(Task requirements): Look for the line containing "Click the Execute Shell Script action icon" in the listing below. Retype that line and every subsequent line through the last one, and only those.

Start of Block

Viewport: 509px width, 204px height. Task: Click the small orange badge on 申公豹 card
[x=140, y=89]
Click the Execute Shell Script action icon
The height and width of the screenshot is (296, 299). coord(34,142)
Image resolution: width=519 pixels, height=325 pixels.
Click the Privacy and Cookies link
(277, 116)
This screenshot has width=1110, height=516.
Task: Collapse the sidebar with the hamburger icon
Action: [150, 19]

End of Block

(Finished exercise):
Click the Execute Shell Script action icon
The height and width of the screenshot is (296, 299). coord(34,142)
Image resolution: width=519 pixels, height=325 pixels.
Click the Privacy and Cookies link
(277, 116)
This screenshot has width=1110, height=516.
Task: Collapse the sidebar with the hamburger icon
Action: [150, 19]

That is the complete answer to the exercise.